I'll paraphrase Jesus: "If it is your eye that causes you to sin, pluck it out and cast it away. If it is your hand that causes you to sin, cut it off. For it is better to enter the Kingdom missing an eye or a hand than to be rejected whole."
If we followed all of the Bible literally, Christians would certainly be easy to identify, wouldn't we? Obviously Christ was using hyperbole to get his point across, that we should avoid the causes and near occasions of sin. He did this often. What do you think His parables were about, after all?
Taking the Bible literally and claiming it is the only outlet of the Word of God leads Christianity into an intellectual trap. Certain verses of Scripture clearly contradict each other if taken literally and no other knowledge of history and conventions of the time are taken into account. If it is all to be taken literally, and contradicts itself to the literal-minded reader, then it certainly loses its credibility real fast, doesn't it? This fact has been used to discredit Christianity, allowing secularism to take hold to the extent that it has.
As for the evolution and creation question, Catholics are free to consider whatever scientific explanation they wish, within reason. We do believe that man is descended from Adam and Eve. Some Catholics do believe that the earth is only a few thousand years old, and theorize that just as God created Adam as a grown man, He may well have created fossils for us to discover. Perhaps their purpose is that we are to satisfy our intellectual curiosity trying to find their origins.

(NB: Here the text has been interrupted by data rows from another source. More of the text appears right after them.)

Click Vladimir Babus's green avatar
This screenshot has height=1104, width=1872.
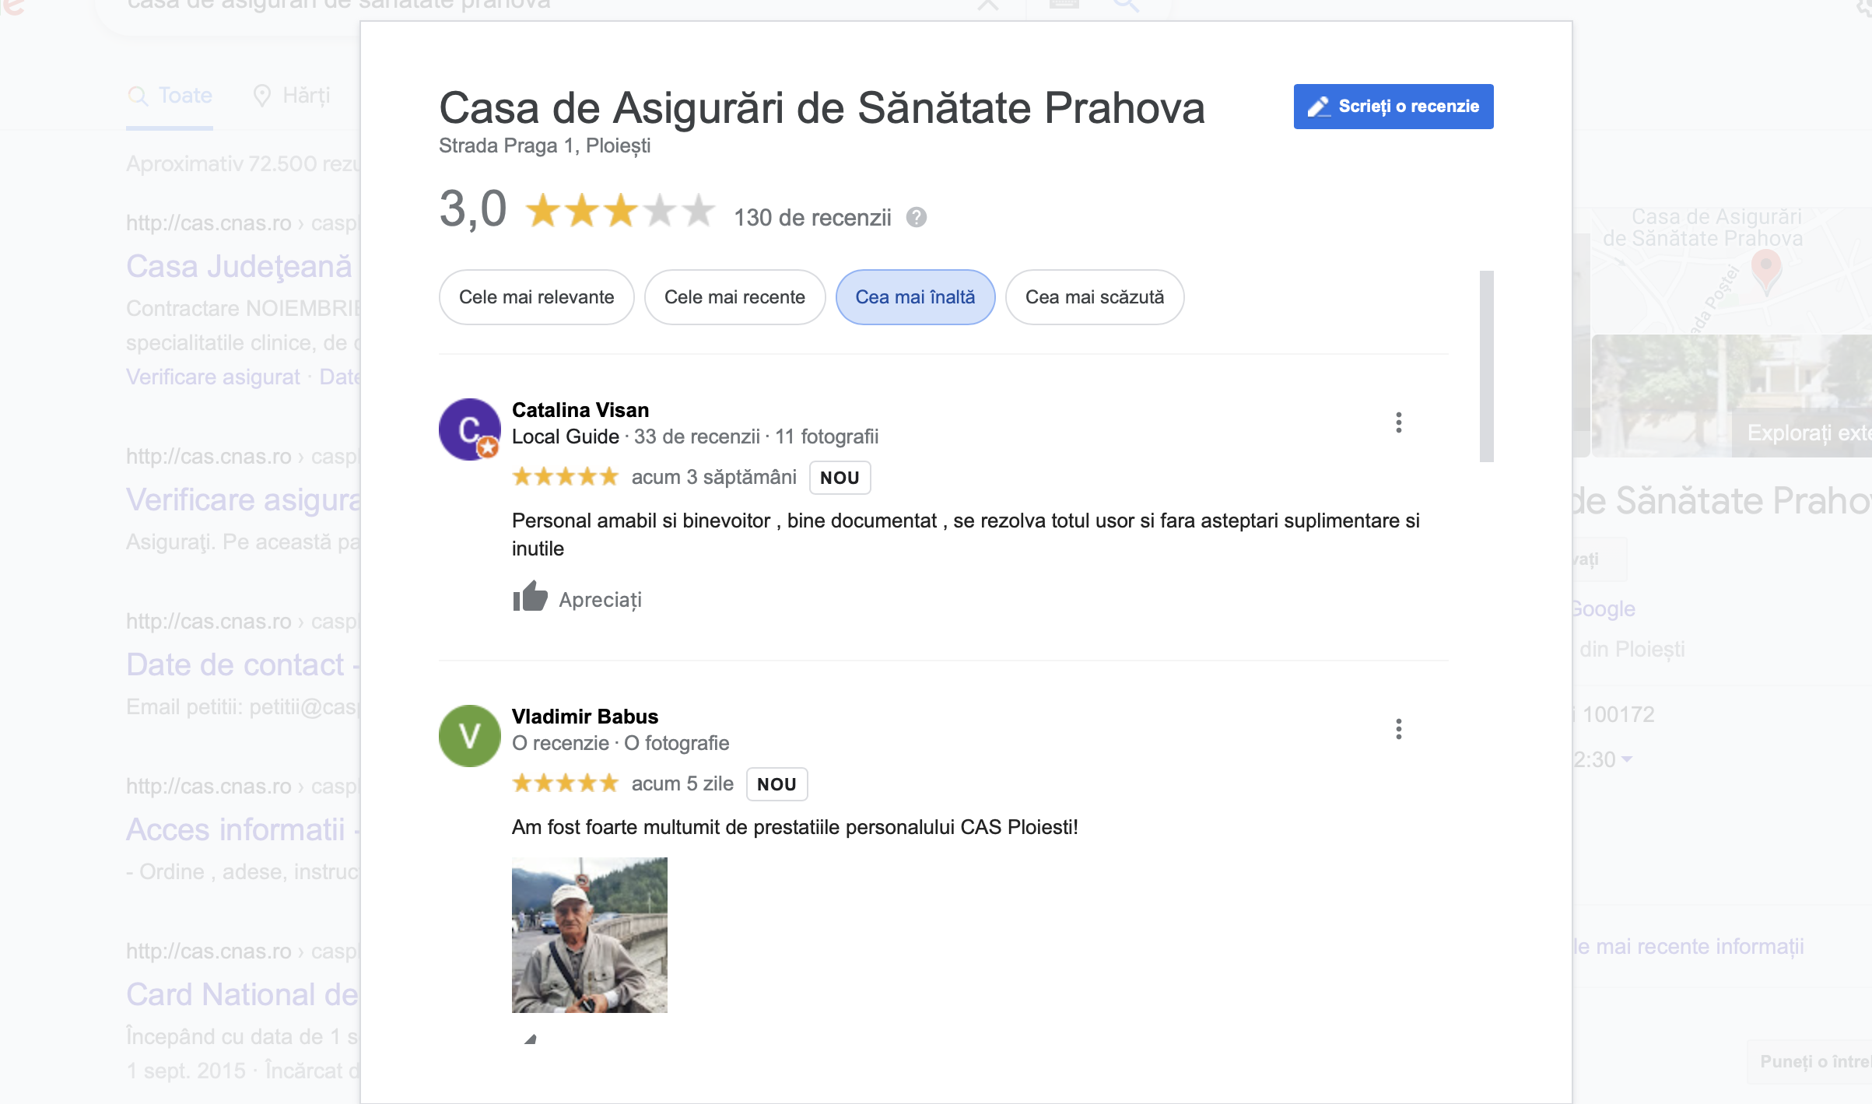pyautogui.click(x=470, y=736)
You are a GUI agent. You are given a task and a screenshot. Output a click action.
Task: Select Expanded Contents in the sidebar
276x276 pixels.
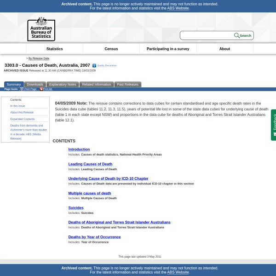point(23,119)
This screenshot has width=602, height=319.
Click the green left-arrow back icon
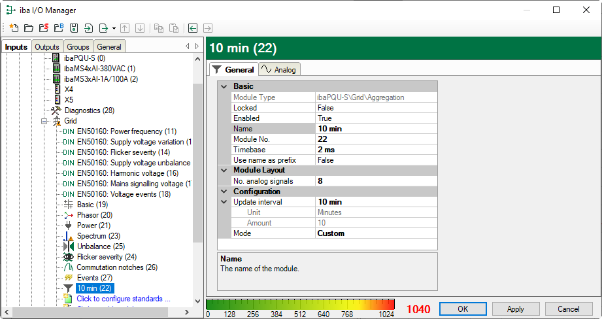tap(192, 28)
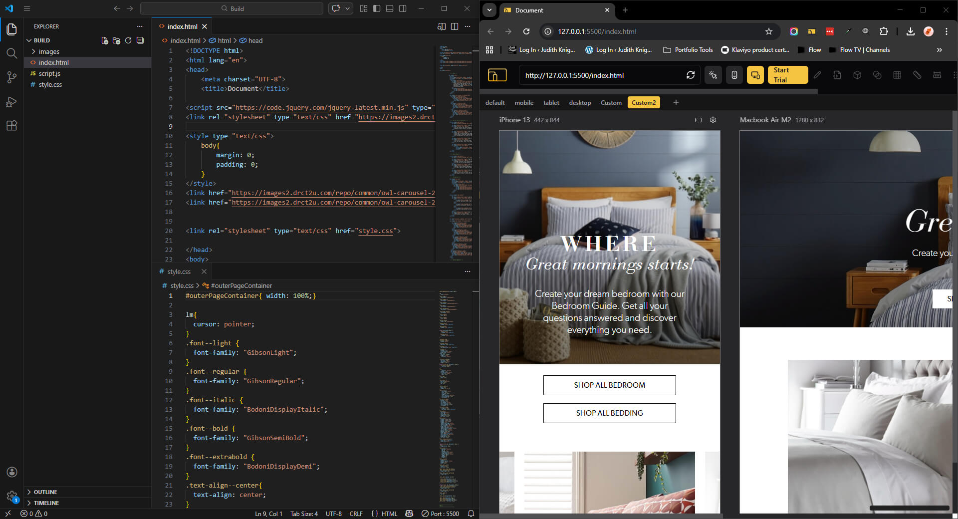Toggle the bottom panel visibility
Image resolution: width=958 pixels, height=519 pixels.
(x=390, y=8)
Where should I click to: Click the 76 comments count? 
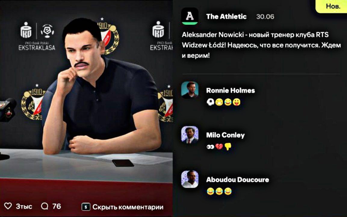tap(57, 206)
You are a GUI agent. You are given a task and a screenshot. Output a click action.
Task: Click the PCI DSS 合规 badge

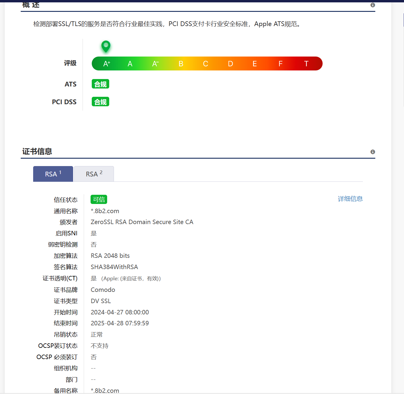(100, 102)
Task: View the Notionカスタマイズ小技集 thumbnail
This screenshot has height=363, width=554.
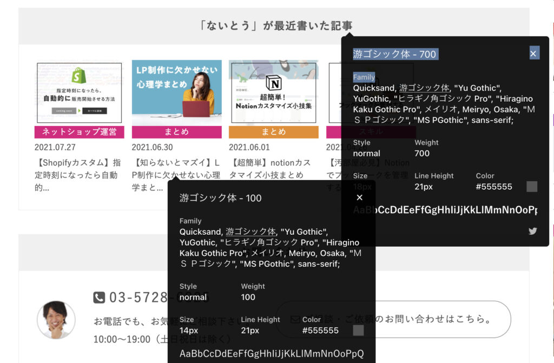Action: click(274, 93)
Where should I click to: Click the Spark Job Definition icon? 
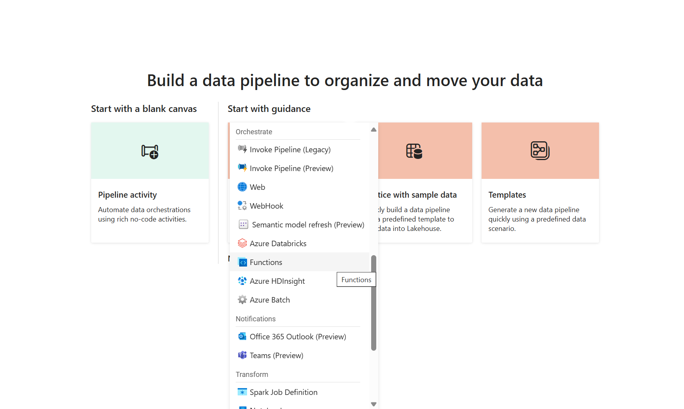(242, 392)
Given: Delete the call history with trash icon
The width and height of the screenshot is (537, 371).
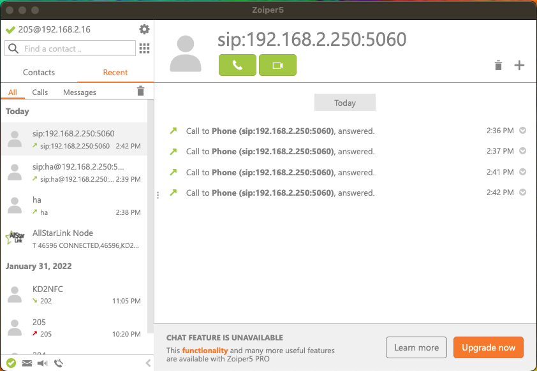Looking at the screenshot, I should [x=498, y=65].
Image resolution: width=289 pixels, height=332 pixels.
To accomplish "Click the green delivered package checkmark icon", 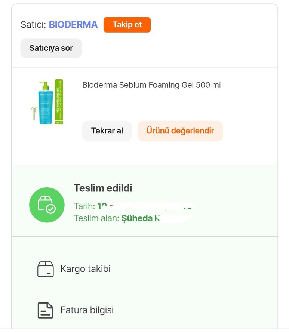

You mean like the part about where Jesus makes a vague statement to Peter about him being "a rock", and a bunch of people said that that statement gives them the right to torture and murder people who refuse to bend their knee in submission to some guy in a pointy hat?
You know, I don't take everything in the Bible literally. (Parts of it are allegorical and use metaphor, and parts are historic in nature, as is pointed out in this thread.) But I do understand the Bible's contents to be the true message of God. However, in the case of Jesus, where you have words coming from the true Son of God, I DO take those words literally. I've always believed that when Jesus spoke the words above, he meant it. How could it not be better to cut off a hand than to miss entering the Kingdom of Heaven? I do believe that Christ meant what he said. The problem is, God (and Jesus) make salvation the ultimately most serious matter of existence, whereas many of us are quite a bit more casual about it. We are the ultimate fools if we are among those who do so.